[Exercise details]
Copy the lines of each entry below verbatim, omitting the pictures.
* begin *
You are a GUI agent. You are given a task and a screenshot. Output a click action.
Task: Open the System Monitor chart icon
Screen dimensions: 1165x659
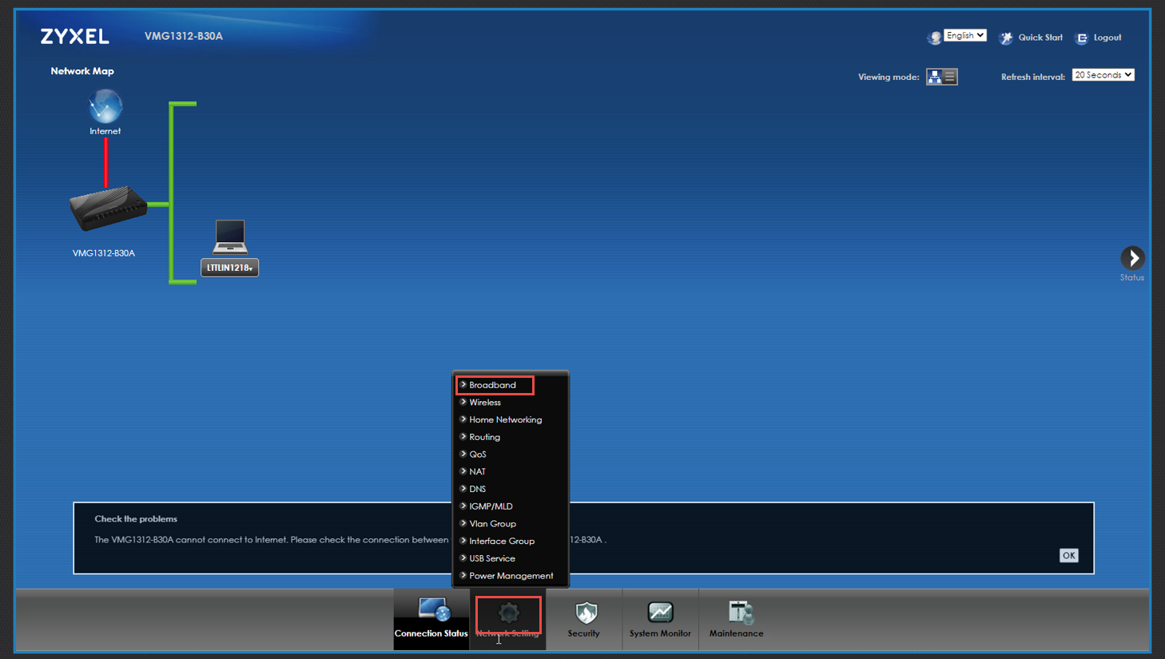click(x=660, y=613)
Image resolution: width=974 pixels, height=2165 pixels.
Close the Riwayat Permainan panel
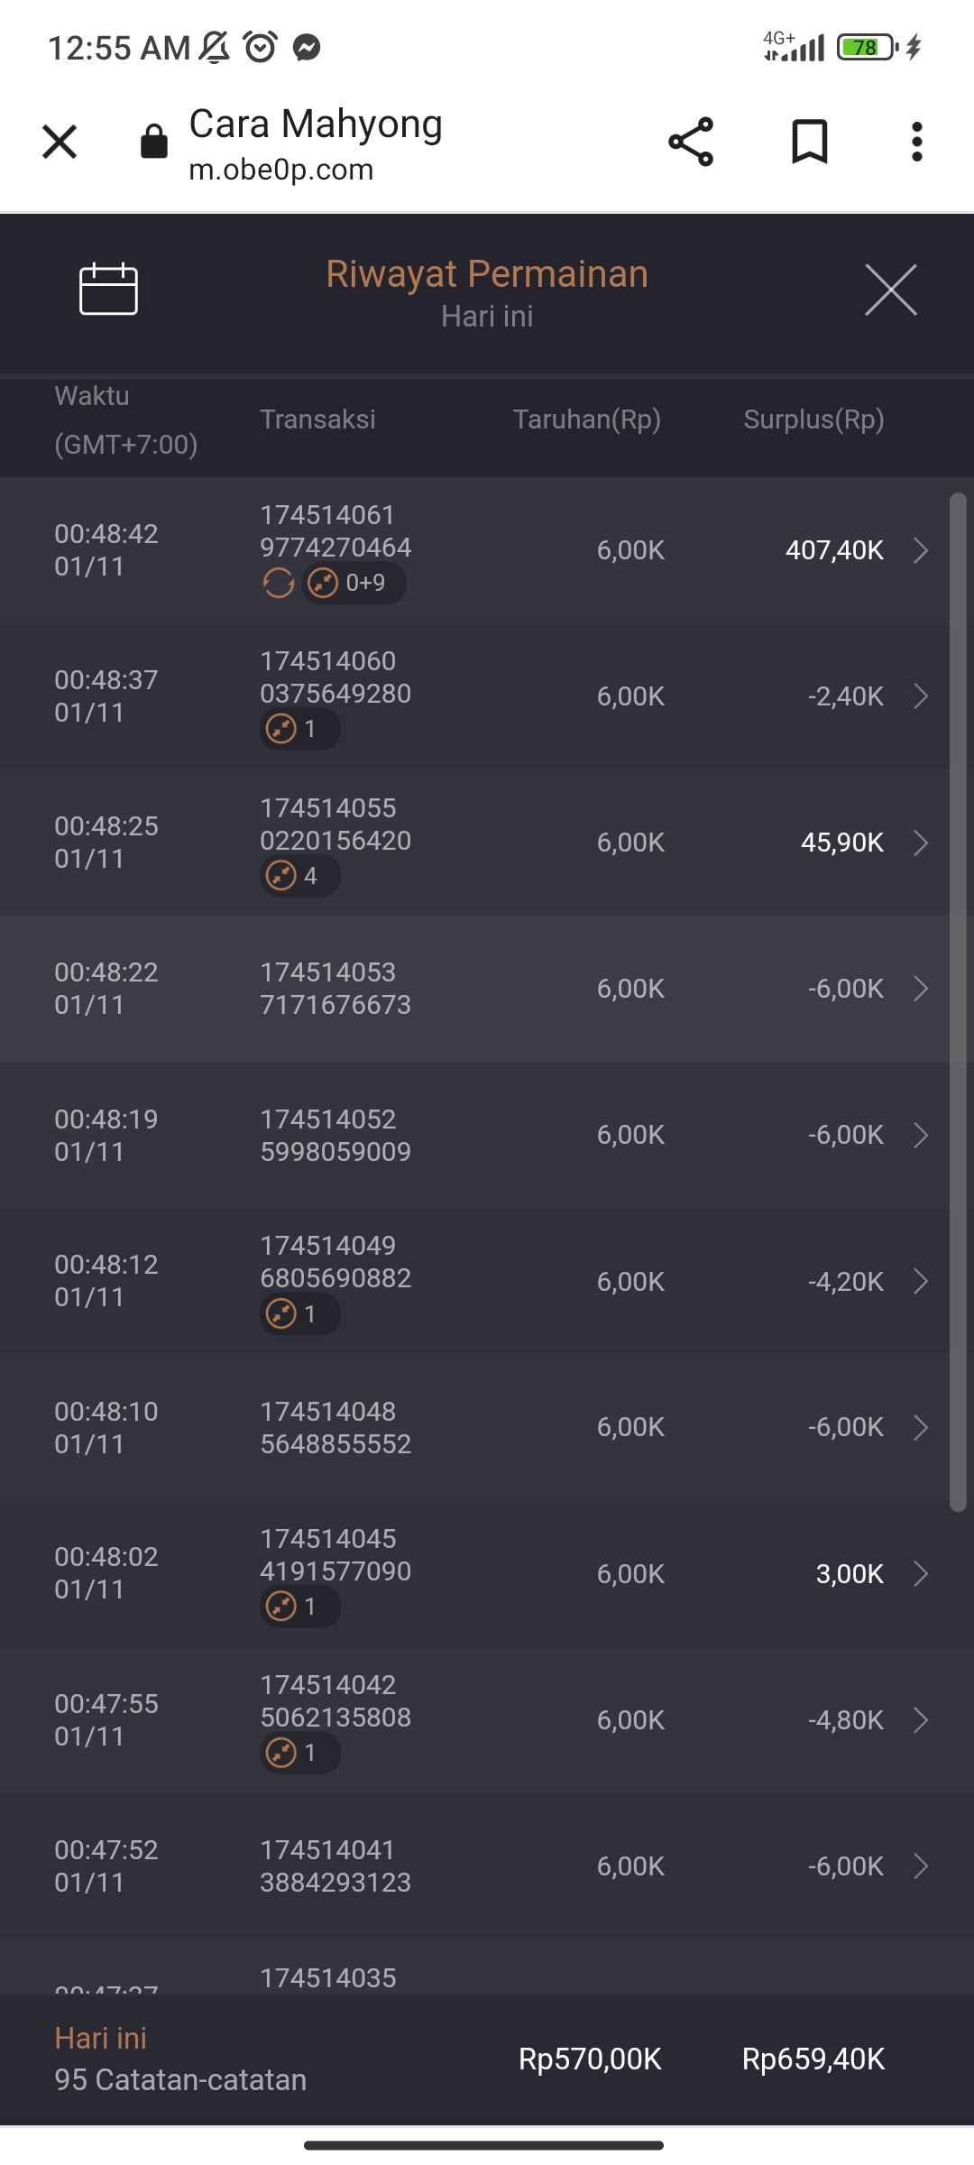point(890,290)
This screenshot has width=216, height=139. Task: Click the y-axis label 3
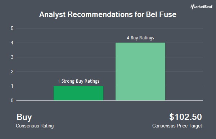(x=12, y=57)
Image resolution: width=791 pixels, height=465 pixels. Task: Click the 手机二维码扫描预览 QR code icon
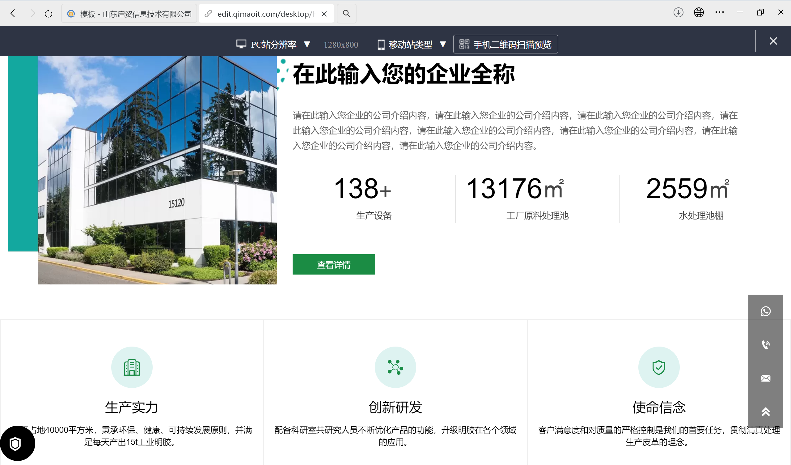pos(465,44)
* end *
[Response below]
You are a GUI agent. You are given a task and a screenshot. Output a click action.
Task: Open the System Monitor chart icon
Screen dimensions: 1165x659
click(x=660, y=613)
Image resolution: width=974 pixels, height=2165 pixels.
Close the Riwayat Permainan panel
point(890,290)
This screenshot has width=216, height=139. Task: Click the y-axis label 3
(x=12, y=57)
Image resolution: width=791 pixels, height=465 pixels. Task: Click the 手机二维码扫描预览 QR code icon
pos(465,44)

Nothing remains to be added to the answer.